= EXERCISE DETAILS =
Rewrite the data below as a numbered list, starting at the line that contains "Locate an element" and ending at the line that contains "center [298, 821].", skipping any blank lines and leaving out the pictures.

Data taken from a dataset
▶
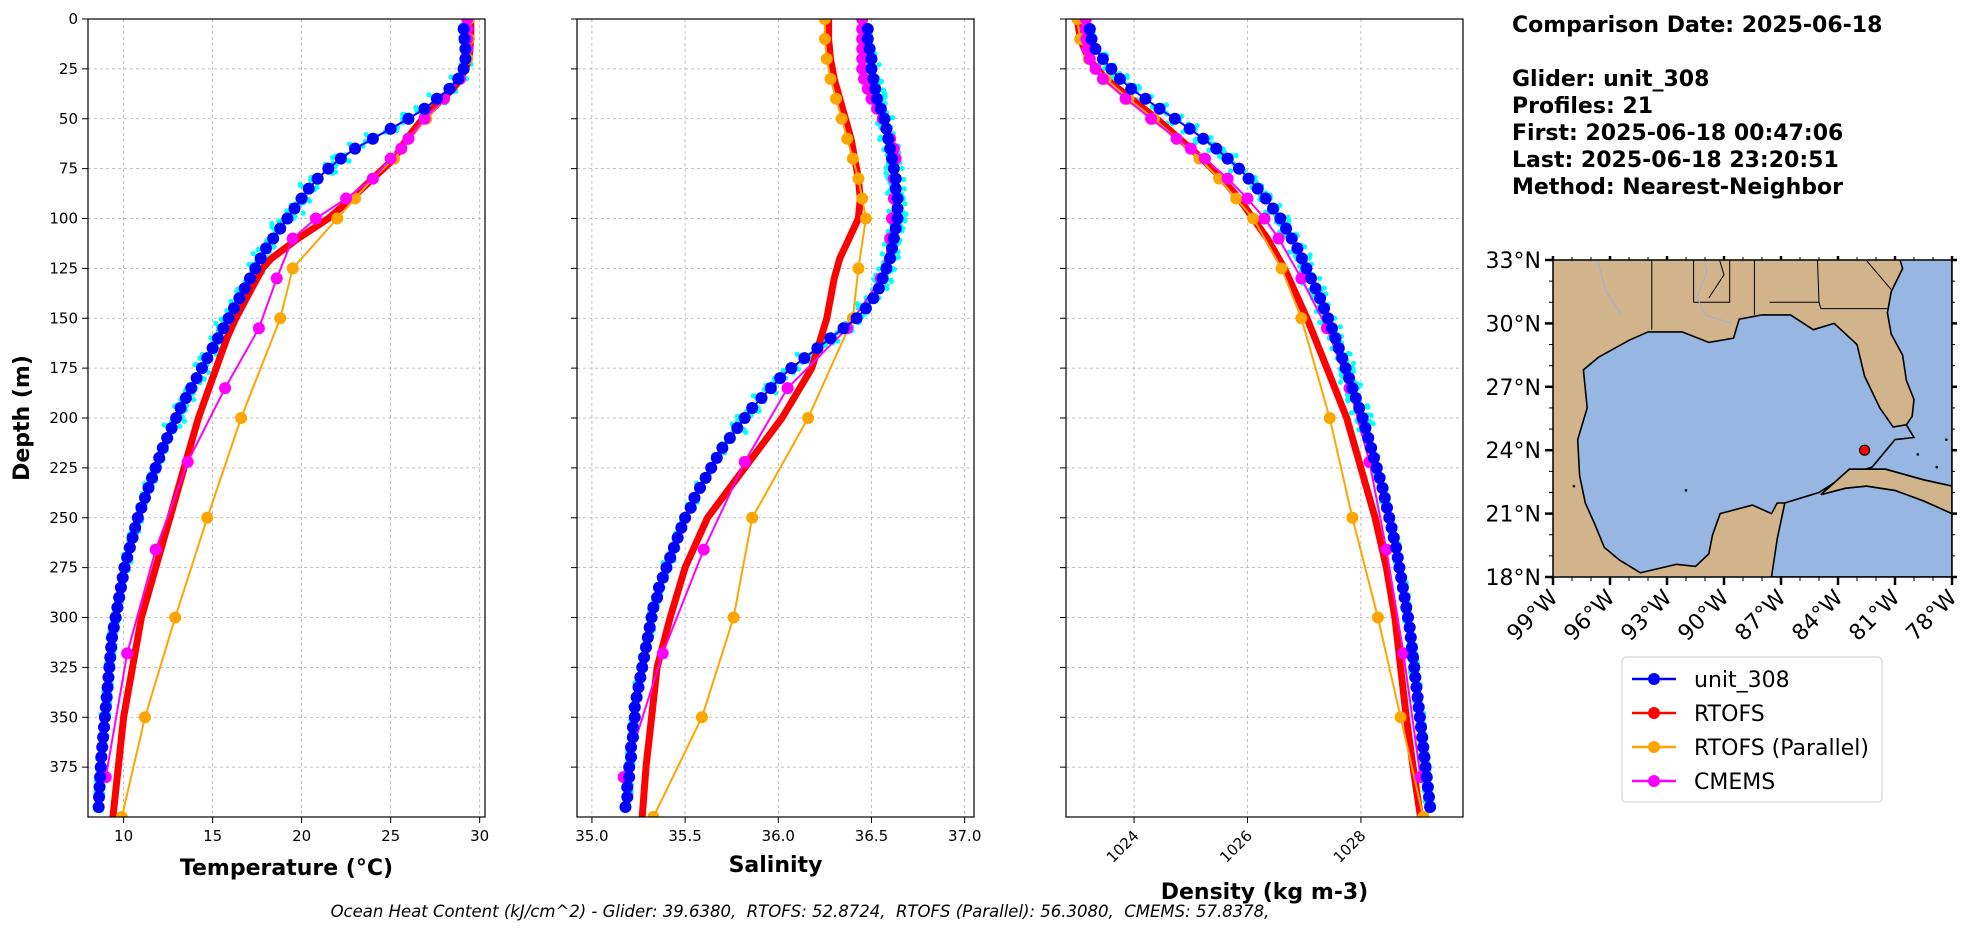 The image size is (1987, 934). I want to click on y-tick-label: 350, so click(64, 717).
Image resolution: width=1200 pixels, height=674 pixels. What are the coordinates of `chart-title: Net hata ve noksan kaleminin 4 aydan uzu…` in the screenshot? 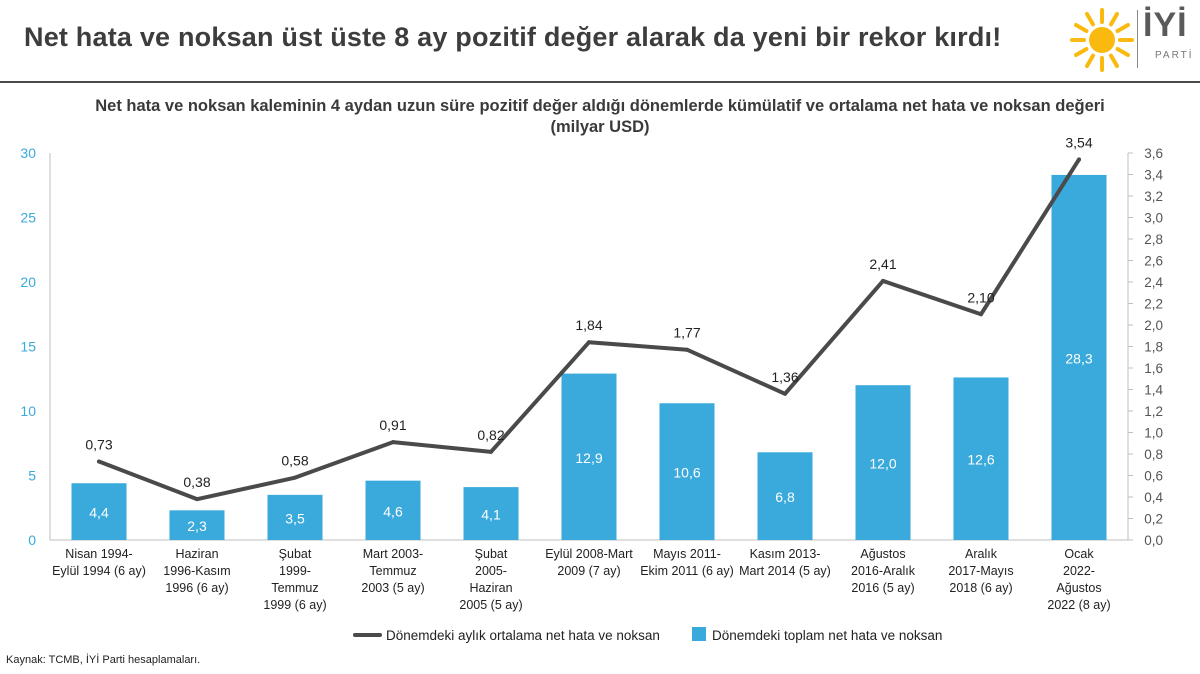 It's located at (600, 106).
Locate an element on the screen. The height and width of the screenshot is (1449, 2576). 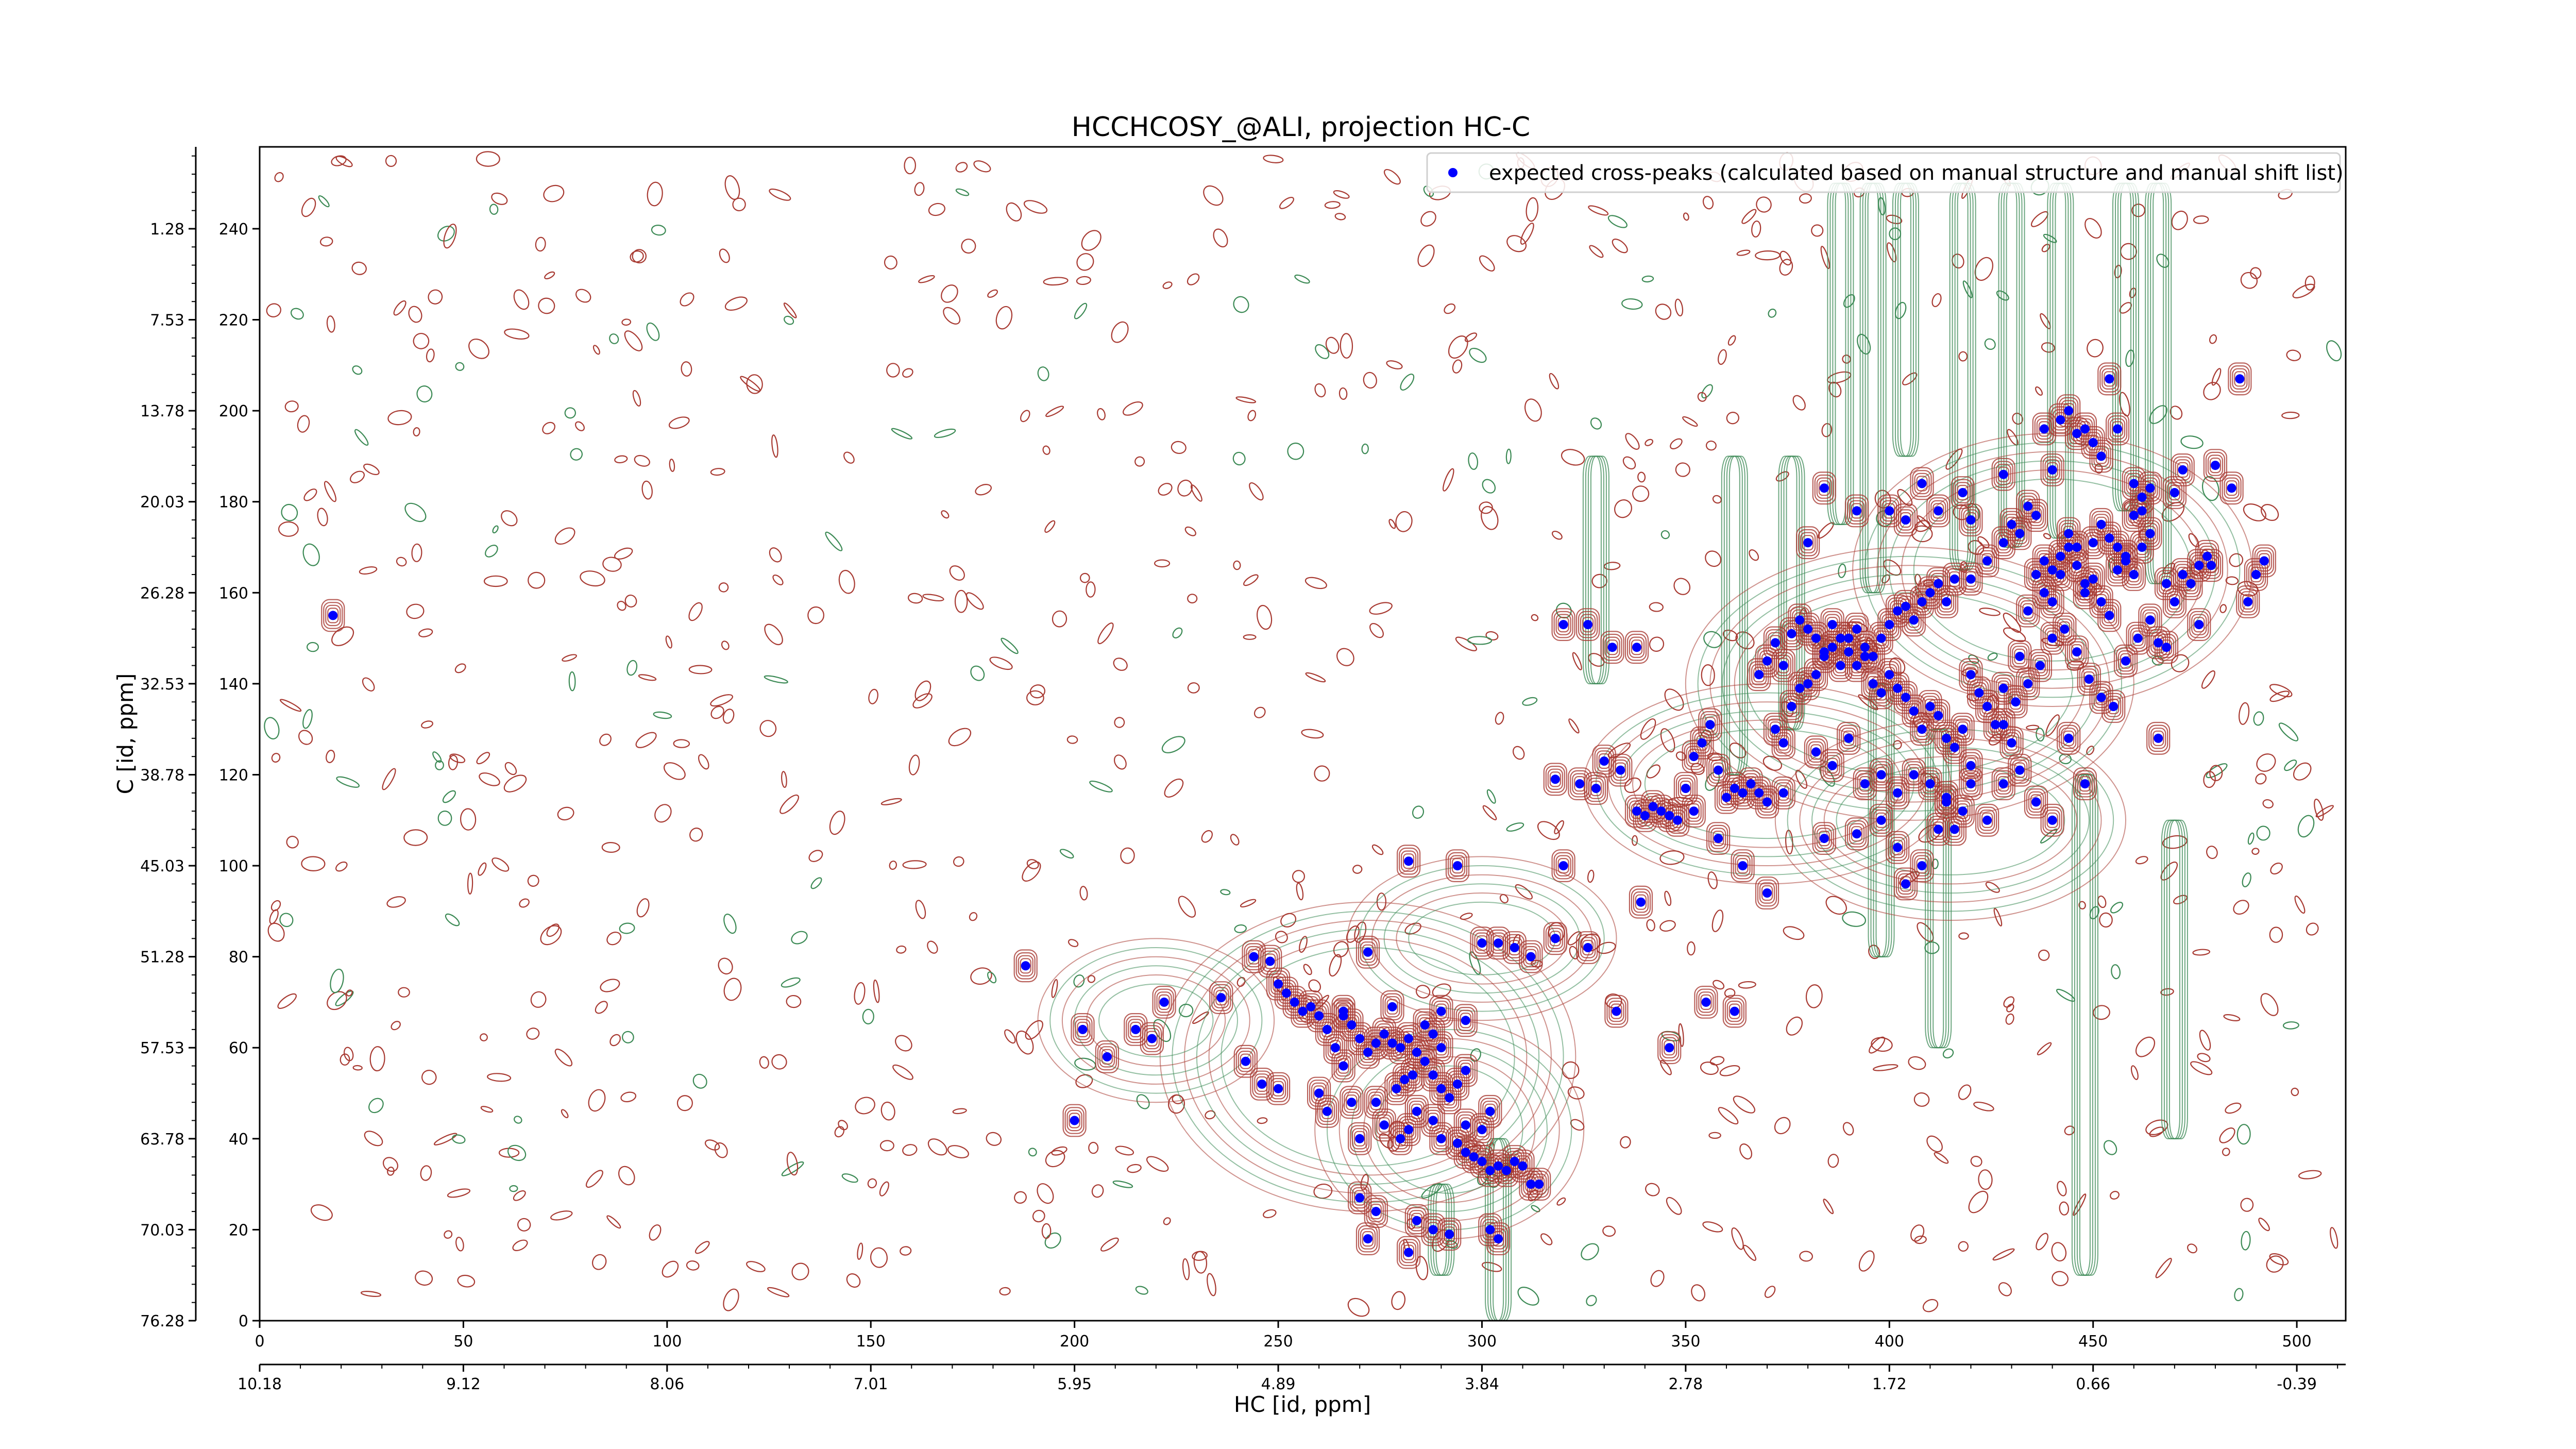
y-ppm-tick-label: 20.03 is located at coordinates (162, 503).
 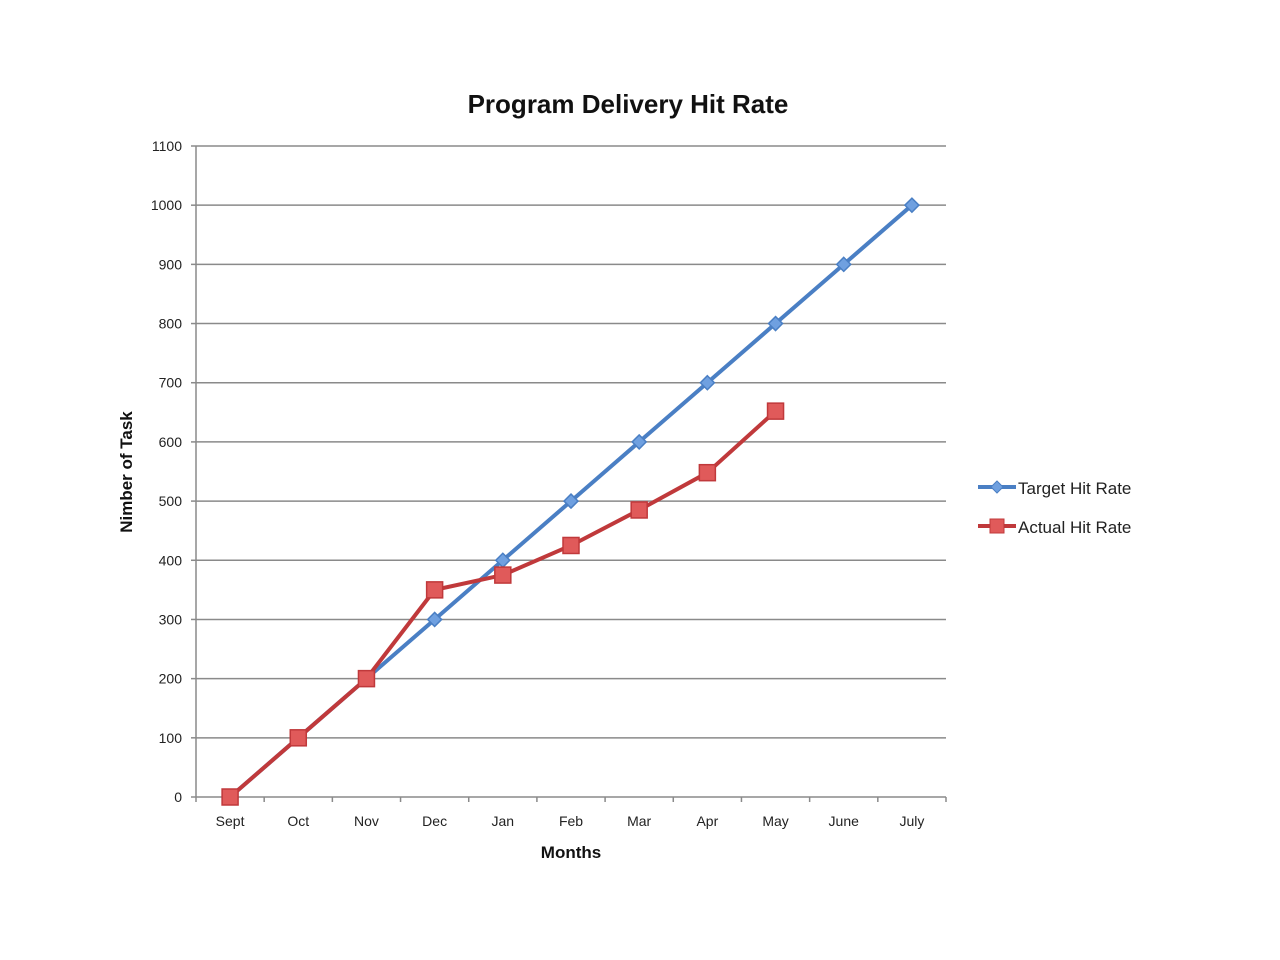 What do you see at coordinates (298, 821) in the screenshot?
I see `x-tick-label: Oct` at bounding box center [298, 821].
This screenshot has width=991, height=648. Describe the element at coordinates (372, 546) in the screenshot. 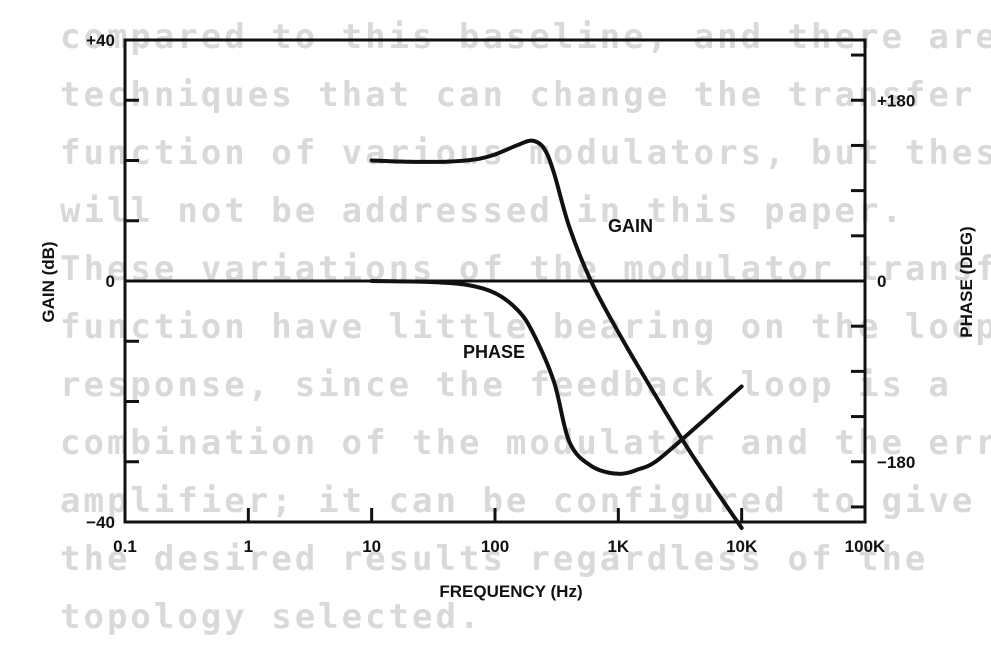

I see `x-tick-label: 10` at that location.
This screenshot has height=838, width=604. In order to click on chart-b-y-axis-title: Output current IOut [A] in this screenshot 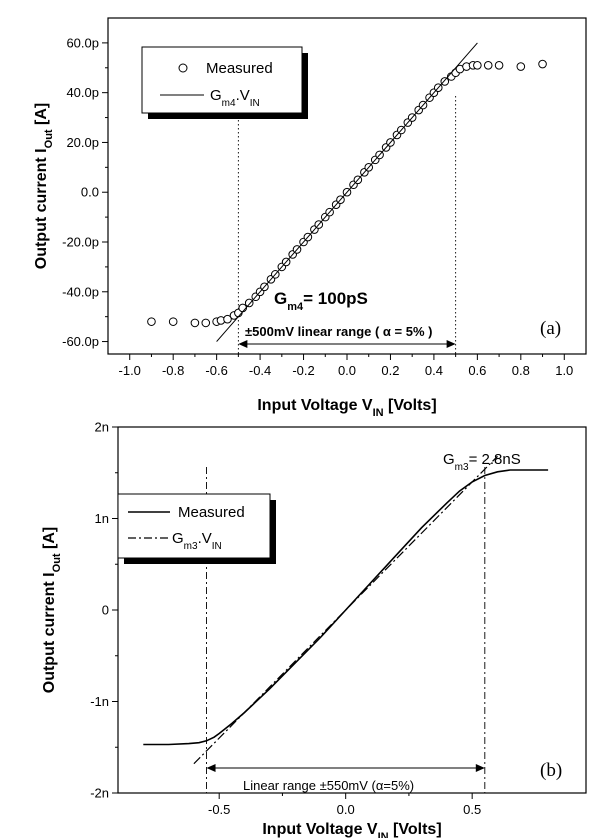, I will do `click(52, 610)`.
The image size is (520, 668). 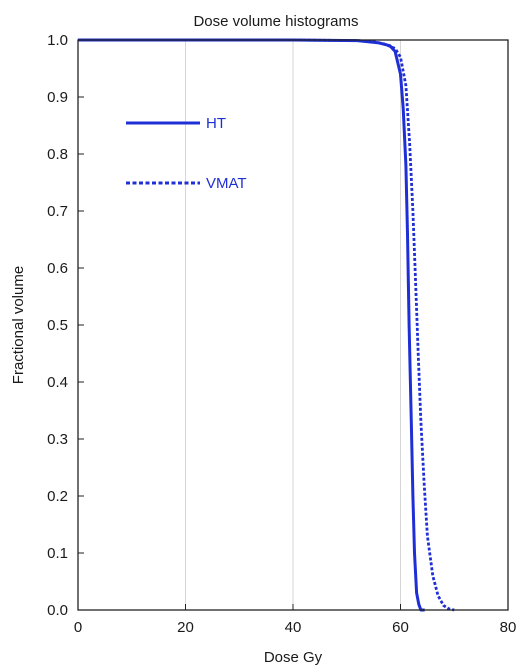 I want to click on x-tick-label-4: 80, so click(x=508, y=628).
◀
= WRITTEN RESPONSE =
1. Locate an element on the screen. The height and width of the screenshot is (1449, 2576). 
2. y-ppm-tick-label: 20.03 is located at coordinates (162, 503).
3.   What do you see at coordinates (298, 821) in the screenshot?
4. I see `x-tick-label: Oct` at bounding box center [298, 821].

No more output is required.